- WHAT NEEDS TO BE DONE -
Say how many of the lines below include the word "details", and write nothing else.

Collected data
== Segment start ==

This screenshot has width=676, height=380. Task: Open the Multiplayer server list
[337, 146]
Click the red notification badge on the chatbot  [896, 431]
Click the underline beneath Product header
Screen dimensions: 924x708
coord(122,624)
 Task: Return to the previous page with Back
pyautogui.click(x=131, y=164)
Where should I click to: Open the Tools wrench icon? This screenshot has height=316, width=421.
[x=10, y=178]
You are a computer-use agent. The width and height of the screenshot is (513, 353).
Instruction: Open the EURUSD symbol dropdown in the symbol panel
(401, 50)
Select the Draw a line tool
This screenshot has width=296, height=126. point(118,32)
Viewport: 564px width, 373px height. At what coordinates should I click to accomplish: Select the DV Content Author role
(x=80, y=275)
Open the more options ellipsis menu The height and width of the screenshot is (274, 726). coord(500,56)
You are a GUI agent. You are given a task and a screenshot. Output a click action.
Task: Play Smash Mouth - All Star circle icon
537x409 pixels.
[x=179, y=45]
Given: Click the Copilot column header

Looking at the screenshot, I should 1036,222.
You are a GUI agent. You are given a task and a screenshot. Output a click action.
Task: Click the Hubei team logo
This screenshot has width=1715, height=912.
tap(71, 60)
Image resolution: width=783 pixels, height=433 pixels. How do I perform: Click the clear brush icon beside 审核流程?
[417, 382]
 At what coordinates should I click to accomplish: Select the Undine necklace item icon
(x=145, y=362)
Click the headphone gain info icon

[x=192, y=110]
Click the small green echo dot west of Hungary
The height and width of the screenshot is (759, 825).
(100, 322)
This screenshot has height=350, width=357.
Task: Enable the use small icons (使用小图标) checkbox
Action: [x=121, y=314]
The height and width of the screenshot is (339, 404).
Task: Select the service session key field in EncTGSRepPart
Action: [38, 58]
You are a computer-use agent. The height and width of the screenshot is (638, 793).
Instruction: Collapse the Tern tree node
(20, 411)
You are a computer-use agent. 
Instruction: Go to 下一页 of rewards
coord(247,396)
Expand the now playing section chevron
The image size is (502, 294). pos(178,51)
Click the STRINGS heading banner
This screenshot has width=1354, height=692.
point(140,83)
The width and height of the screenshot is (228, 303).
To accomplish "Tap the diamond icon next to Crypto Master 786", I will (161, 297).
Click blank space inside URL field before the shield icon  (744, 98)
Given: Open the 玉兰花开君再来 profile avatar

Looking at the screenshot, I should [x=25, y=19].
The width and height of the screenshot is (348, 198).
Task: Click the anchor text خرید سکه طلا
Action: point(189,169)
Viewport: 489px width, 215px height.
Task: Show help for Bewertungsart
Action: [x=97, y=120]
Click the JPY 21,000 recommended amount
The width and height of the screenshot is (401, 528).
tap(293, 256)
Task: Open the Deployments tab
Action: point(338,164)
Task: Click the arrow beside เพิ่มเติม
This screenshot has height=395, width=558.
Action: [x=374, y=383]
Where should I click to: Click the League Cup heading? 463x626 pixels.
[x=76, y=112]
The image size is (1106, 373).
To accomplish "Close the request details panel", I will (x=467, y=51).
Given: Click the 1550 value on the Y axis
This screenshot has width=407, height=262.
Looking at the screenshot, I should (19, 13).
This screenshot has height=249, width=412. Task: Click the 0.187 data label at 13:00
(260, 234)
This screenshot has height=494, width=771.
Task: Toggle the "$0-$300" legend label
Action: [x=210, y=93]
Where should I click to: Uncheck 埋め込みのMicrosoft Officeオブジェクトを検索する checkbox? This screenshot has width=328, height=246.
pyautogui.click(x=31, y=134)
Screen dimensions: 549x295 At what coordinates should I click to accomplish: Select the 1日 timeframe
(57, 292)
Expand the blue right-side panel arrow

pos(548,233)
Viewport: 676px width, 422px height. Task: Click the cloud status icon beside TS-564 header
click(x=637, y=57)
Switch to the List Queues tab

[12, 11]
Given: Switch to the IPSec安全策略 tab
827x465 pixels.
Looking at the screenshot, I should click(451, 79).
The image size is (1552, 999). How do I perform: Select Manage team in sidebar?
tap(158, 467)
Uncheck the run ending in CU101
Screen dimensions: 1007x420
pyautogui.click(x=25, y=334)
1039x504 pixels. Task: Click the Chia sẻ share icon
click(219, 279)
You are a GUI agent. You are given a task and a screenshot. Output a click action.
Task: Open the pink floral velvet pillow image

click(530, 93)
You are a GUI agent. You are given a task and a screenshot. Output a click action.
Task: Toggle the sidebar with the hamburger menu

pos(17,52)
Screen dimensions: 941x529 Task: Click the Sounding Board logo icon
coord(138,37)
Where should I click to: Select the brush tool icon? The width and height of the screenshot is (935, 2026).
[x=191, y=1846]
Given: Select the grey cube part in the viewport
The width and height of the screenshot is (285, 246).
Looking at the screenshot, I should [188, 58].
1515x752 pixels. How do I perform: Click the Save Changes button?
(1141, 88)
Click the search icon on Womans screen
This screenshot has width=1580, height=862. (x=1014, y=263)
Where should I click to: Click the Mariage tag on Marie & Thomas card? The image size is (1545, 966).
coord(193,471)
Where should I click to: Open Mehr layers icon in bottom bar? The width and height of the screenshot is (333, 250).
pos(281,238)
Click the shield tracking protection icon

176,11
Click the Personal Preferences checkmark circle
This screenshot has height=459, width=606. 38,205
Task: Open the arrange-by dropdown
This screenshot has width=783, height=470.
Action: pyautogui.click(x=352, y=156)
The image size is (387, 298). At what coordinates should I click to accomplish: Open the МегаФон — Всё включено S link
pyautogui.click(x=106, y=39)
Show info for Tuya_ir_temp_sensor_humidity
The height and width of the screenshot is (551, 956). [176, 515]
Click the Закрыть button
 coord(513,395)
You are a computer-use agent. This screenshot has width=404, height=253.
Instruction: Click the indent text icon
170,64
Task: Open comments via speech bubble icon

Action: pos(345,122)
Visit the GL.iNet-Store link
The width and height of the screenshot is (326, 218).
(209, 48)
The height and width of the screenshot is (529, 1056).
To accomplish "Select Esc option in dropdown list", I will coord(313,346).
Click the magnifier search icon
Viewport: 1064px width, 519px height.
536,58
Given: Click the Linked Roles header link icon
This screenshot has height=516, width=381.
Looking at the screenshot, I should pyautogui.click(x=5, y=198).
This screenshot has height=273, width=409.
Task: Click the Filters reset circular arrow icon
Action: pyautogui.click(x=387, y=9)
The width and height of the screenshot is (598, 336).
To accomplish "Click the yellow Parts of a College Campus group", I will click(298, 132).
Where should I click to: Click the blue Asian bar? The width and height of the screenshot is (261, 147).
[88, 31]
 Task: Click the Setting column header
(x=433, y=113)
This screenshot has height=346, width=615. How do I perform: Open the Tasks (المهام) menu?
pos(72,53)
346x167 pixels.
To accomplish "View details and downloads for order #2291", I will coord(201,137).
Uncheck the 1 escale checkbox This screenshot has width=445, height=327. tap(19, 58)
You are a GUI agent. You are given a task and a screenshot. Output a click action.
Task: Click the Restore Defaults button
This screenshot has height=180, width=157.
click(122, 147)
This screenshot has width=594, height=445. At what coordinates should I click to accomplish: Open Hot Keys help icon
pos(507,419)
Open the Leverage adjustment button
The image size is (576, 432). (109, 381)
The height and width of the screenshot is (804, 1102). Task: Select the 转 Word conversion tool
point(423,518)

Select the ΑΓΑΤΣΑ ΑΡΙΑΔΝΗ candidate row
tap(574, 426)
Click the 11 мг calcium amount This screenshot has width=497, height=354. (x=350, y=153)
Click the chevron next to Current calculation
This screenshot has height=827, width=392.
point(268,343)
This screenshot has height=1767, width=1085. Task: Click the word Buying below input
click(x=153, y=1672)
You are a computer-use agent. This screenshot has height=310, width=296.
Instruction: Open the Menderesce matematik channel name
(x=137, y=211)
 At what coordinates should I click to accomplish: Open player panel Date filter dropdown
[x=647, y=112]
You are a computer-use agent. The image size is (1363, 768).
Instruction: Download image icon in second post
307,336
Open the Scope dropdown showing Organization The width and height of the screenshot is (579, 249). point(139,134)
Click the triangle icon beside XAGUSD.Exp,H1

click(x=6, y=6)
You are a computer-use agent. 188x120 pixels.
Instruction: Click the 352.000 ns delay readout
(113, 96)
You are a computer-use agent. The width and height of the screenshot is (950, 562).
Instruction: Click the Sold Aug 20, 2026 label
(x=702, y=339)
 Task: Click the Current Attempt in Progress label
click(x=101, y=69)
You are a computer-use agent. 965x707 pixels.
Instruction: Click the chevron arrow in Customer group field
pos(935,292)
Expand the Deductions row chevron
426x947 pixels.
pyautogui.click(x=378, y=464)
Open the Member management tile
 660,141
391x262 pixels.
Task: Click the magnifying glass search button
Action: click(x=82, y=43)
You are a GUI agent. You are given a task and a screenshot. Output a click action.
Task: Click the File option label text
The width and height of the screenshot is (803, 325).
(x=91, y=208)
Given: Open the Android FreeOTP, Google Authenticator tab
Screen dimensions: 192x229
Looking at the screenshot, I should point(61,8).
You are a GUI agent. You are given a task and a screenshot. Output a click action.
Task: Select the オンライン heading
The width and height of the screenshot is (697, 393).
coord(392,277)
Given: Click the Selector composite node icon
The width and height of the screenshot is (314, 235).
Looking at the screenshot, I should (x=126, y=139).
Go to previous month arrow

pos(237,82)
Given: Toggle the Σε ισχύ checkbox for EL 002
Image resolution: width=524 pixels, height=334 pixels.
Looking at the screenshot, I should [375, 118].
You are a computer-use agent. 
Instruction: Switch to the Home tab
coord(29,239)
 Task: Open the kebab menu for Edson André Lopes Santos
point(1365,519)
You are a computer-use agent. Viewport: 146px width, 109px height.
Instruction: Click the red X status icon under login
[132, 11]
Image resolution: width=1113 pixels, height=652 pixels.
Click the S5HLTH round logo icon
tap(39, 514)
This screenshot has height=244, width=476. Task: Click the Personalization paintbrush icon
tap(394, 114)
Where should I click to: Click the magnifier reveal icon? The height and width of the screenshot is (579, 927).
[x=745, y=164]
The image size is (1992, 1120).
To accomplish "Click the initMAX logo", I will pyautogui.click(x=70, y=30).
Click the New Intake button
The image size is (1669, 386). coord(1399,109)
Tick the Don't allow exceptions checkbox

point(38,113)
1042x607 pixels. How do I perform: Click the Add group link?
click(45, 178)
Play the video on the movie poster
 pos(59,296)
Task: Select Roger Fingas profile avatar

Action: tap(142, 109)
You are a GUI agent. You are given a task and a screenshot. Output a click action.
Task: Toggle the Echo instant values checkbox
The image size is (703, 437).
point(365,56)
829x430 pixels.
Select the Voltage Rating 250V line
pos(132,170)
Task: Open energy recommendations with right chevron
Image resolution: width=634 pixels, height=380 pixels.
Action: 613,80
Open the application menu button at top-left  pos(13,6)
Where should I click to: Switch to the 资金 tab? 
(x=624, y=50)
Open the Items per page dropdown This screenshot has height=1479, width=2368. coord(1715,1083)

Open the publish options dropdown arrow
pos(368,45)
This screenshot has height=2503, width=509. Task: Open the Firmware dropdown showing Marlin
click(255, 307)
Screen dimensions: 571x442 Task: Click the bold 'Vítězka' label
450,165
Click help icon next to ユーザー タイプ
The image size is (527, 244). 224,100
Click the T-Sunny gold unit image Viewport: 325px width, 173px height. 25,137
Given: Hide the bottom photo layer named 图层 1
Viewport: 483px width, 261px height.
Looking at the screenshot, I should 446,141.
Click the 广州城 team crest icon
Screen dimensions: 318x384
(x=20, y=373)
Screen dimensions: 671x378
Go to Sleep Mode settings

== Segment end ==

- WRITTEN SOLUTION -
2